Ma d’inverno, quando il lago gela, dove andranno mai a dormire le anatre di Central Park?
Caro Holden, in realtà non vanno da nessuna parte, ma questo tu non potevi saperlo. E con te tutti i giovani lettori che hanno amato i palmipedi americani. Le anatre provano a resistere alle intemperie e al gelo, come tu hai tentato di diventare adulto.
“Il giovane Holden” è il titolo italiano del romanzo “The Catcher in the Rye” dello scrittore americano J. D. Salinger. Se davvero avete voglia di leggere questo romanzo, dovete ricordarvi di voi adolescenti. Chi non è stato allora un po’ cattivello, menzognero, smargiasso?

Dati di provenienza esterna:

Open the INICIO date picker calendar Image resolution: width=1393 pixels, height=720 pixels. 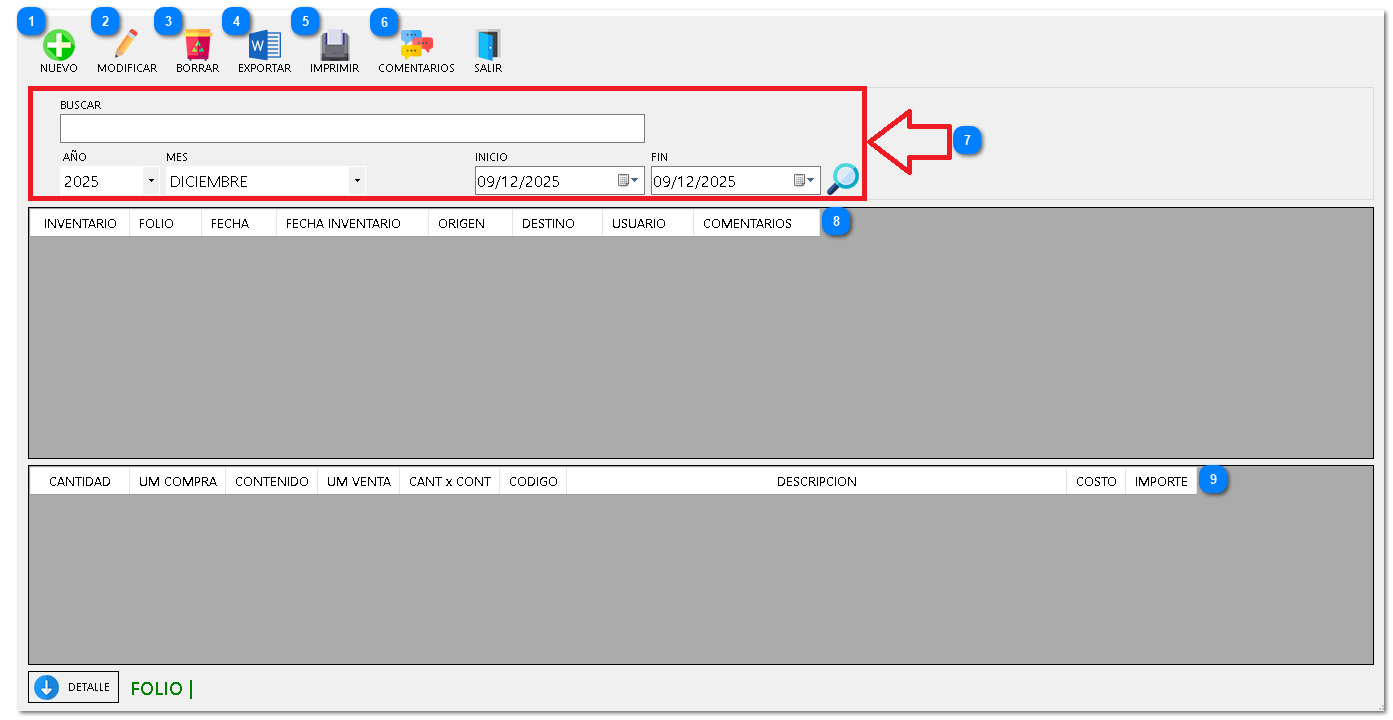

Holden Caulfield è così: bugiardo e antipatico, ma la sua storia ha accompagnato generazioni di lettori in tutto il mondo. Holden o si odia o si ama, senza mezze misure.
All’uscita del romanzo, nel 1951, Salinger viene subito salutato come il “Fitzgerald delle nuove generazioni”, per la straordinaria capacità di descrivere la ricca borghesia americana, della quale riproduce efficacemente il peculiare linguaggio quotidiano con i suoi snobismi, i suoi manierismi, le brutali banalità o le ricercatezze.
Per l’aderenza a uno specifico ambiente sociale, Salinger può essere accostato al realismo e alla tradizione americana del “parlato” inaugurata da M. Twain e poi proseguita da R. Lardner e da Hemingway.
A Fitzgerald lo lega un’affinità di sensibilità e una evidente scrupolosità nel saper leggere le angosce del proprio tempo. Fitzgerald aveva scoperchiato la pentola del perbenismo, rivelando alla middle class americana i costumi assai liberi dei propri figli, la ricerca smaniosa di facili piaceri. Salinger d’altro canto chiarisce con la stessa disinvoltura, ma senza ombra di estetismo, l’inquietudine esistenziale degli adolescenti di ieri come di oggi, l’inadeguatezza delle persone e delle istruzioni che dovrebbero menarli all’età adulta.
Holden Caulfield, il protagonista del romanzo, è proprio un adolescente che non si rassegna a vivere come vorrebbero gli altri.
Viene espulso dal college di Pencey per il suo atteggiamento da lavativo nei giorni antecedenti il Natale, allora riparte per New York, ma decide di non tornare dalla sua famiglia, temendo una dura reazione. Alloggia quindi in un hotel di infima categoria e trascorre alcuni giorni vivendo numerose avventure. Quando infine sceglie di fuggire, l’immagine della sorellina Phoebe, che lo raggiunge portando con sé una grande valigia per partire insieme a lui, lo distoglie dal proposito.
La vicenda di Holden è, come quella di “Huckleberry Finn” di Twain, la storia “dell’eterno viaggio dell’adolescente dall’ingenuità alla conoscenza del mondo”. Per il giovane protagonista però questo viaggio si arresta, egli rifiuta la maturità in un mondo che non apprezza. L’amore per la sorella, la cui purezza e bontà fanno scaturire in Holden una felicità indicibile, e la nostalgia dell’innocenza lo rendono incerto.
Ma non è forse, paradossalmente, l’incertezza l’unica certezza della nostra vita?
E non è forse vero che attraverso il dubbio, l’inquietudine, gli errori si diventa adulti? Holden avrebbe risposto: “Vattelapesca”.